Climate Is Changing Fast in West Antarctica
A snapshot of the changing climate of the West Antarctica Peninsula, where the impact of fast-rising temperatures provides clues about future ecosystem changes elsewhere.
When the ship pulls up at Palmer Station each Antarctic spring, the arriving scientists glance up at the massive glacier that covers most of Anvers Island. It has been retreating about 7 meters per year, and this year is no different.
In this part of Antarctica, on the peninsula that sweeps toward South America, the climate is changing fast.
“Global warming is affecting Antarctica just as it’s affecting everywhere in the world at this point, but it is proceeding faster in both of the polar regions than it is anywhere else on the planet. What happens here is an early warning of what will be happening to ecosystems elsewhere – it’s just happening sooner and faster in Antarctica,” said Hugh Ducklow, the lead principal investigator at Palmer Station and a biogeochemist at Lamont-Doherty Earth Observatory.
Temperatures have been warming on the West Antarctic Peninsula at about 0.5° Celsius per decade since the early 1950s, a rate about four times faster than the global average. While winter sea ice extent in the Southern Ocean as a whole has changed little, the sea ice here begins to advance about 2 months later than it did in the 1980s and retreat about a month earlier. The West Antarctic Peninsula is bathed by relatively warm waters from the Antarctic Circumpolar Current that comes close to the surface near the peninsula, and that current is gaining heat as the oceans warm, studies show.
The changes and their cascading effects are showing in the ice and in the numbers and species of marine wildlife. The population of native Adélie penguin has declined from 15,000 pairs in the area around Palmer Station in the 1980s to fewer than 3,000 today. Penguin species from farther north, the Chinstrap and Gentoo, have started moving in, while Adélie numbers are increasing farther south in a region that hasn’t experienced as much warming. Fur seals and elephant seals, neither native to the area, are also now appearing near the Anvers coast. (Read more about the changing habitat of penguins and seals in this recent post and in the video above.)

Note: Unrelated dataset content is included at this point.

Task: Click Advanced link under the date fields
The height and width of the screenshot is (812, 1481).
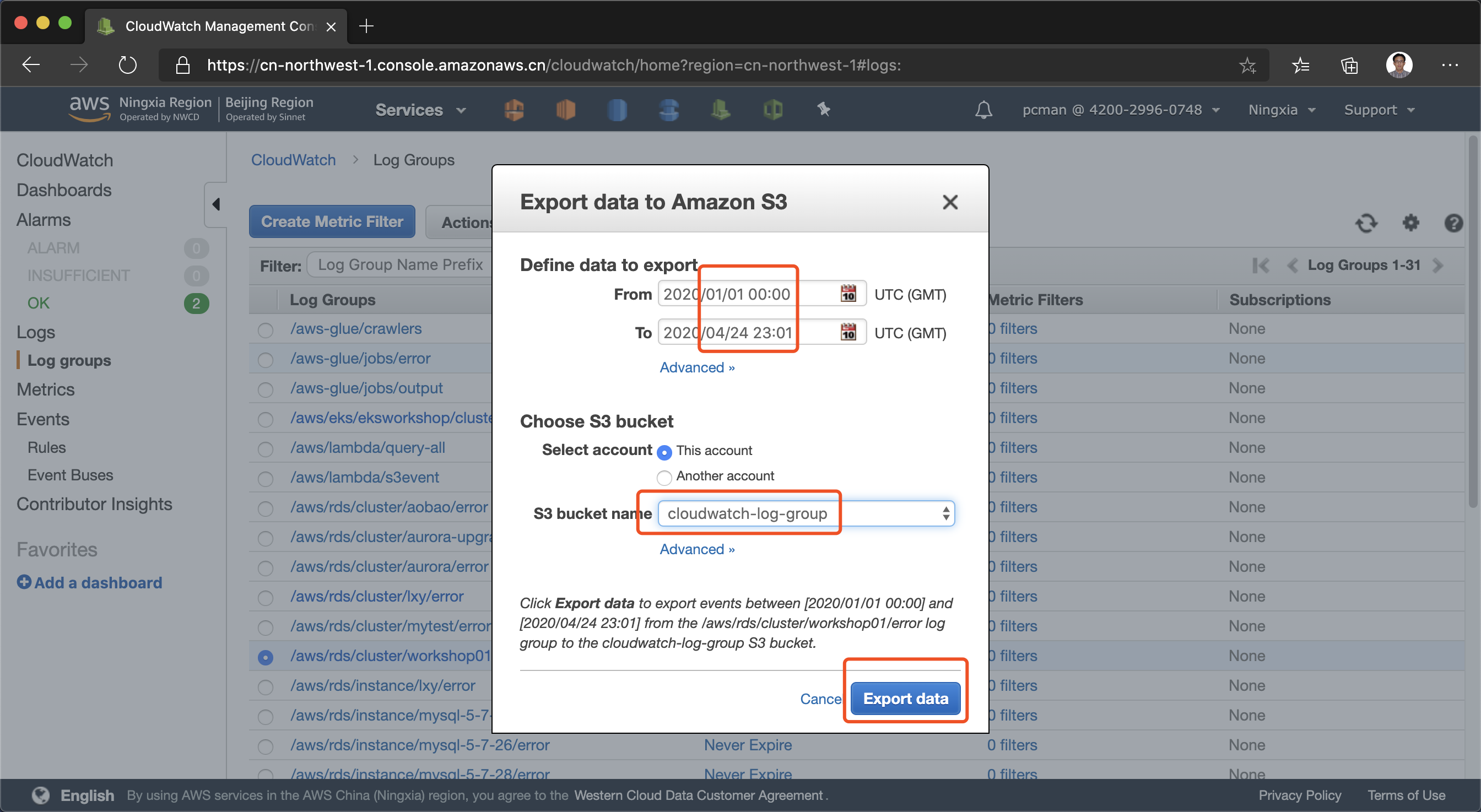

Warming temperatures and changes in the sea ice matter for the entire marine food chain in this region where whales feed in the summer and large numbers of sea birds breed.
The ice is an important factor in the strength of the spring phytoplankton bloom and for the growth of ice algae, which are both important food sources for krill, which in turn are the main food source for the region’s penguins, whales and seals.
When sea ice covers the coastal water in early spring, it prevents the spring bloom from starting too early, when it could be disrupted by storms, explained Jeff Bowman, a marine biologist from Lamont who is currently working at Palmer Station. As temperatures rise, the sea ice leaves earlier, and climate phenomena that drive weather patterns could impact marine life in different ways. Studies suggest that the Southern Annular Mode (SAM) is more likely to be positive, meaning stronger winds will be more common, likely disrupting phytoplankton growth, and tropical storms could send precipitation across the Southern Ocean that can put penguin eggs and chicks at risk. (Read more about phytoplankton and what Bowman is seeing at Palmer Station in his research blog, Polar Microbes.)
The scientists at Palmer Station see changes like these up close every year, and they have collected data through the Long-Term Ecological Research program for the past two decades to track ecological and environmental changes and how those shifts cascade through the ecosystem. Two years ago, a video team joined them. You can watch the Palmer Station scientists at work and see the surrounding environment in the movie Antarctic Edge: 90 Degrees South.